Huawei
Session summary
In this Vendor Showdown session, Zhang Haonan of the Huawei Computing Research Team presents work on low-bitwidth data formats for AI training and inference on Huawei Ascend NPUs. He outlines the roadmap for the Ascend NPU family: the 950 series entering the market this year supporting formats including half-float-eight, FP8, MXFP8, and MXFP4, and the 960 series arriving next year adding a half-float-four format. Both series allocate computational power across 16-bit, 8-bit, and 4-bit formats in a one-to-two-to-four ratio, aggressively scaling throughput as bitwidth decreases to support mixed-precision pipelines while retaining the flexibility to revert to 16-bit when needed. He details data-format conversion throughput, with BF16-to-MXFP8/MXFP4 conversion achieving 32 elements per cycle.

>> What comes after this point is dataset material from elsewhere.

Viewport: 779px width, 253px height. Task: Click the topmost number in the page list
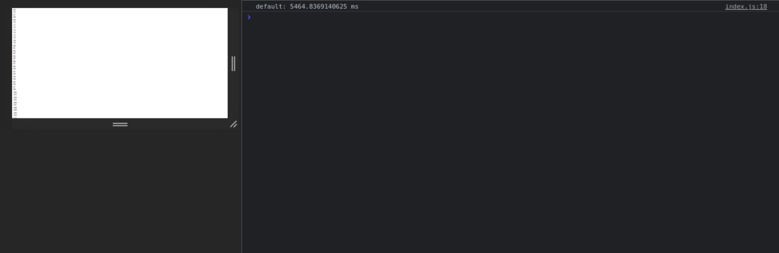15,10
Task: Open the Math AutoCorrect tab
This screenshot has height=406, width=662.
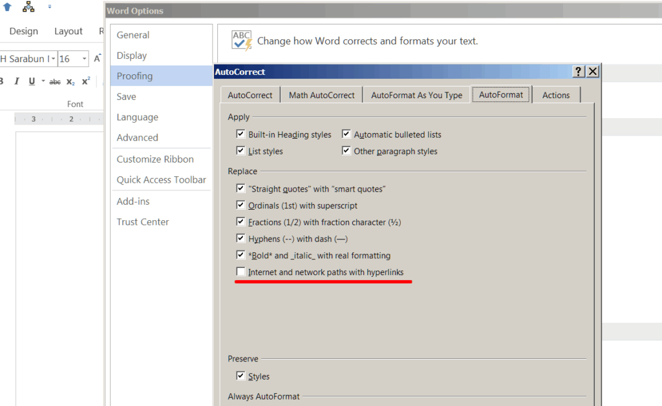Action: pyautogui.click(x=321, y=95)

The talk focuses on the half-float-eight format, explained through four aspects: a variable-length, prefix-encoded dot field that implicitly represents exponent bitwidth and a denormal indicator; an exponent field with an implicit fixed leading magnitude bit to avoid redundancy; sign-magnitude encoding of the exponent to prevent overlap between exponent ranges; and a denormal mode that extends exponent values to approach the range of 16-bit formats. Validation results indicate reliable accuracy and performance for large-model inference and training. In the Q&A, the speaker clarifies market positioning, with the 950PR chip targeting transformer prefill and recommendation scenarios and the 950DT chip targeting transformer decoding and training, while the 960 series serves both, and notes the denormal mechanism could in principle extend 32- or 64-bit encodings.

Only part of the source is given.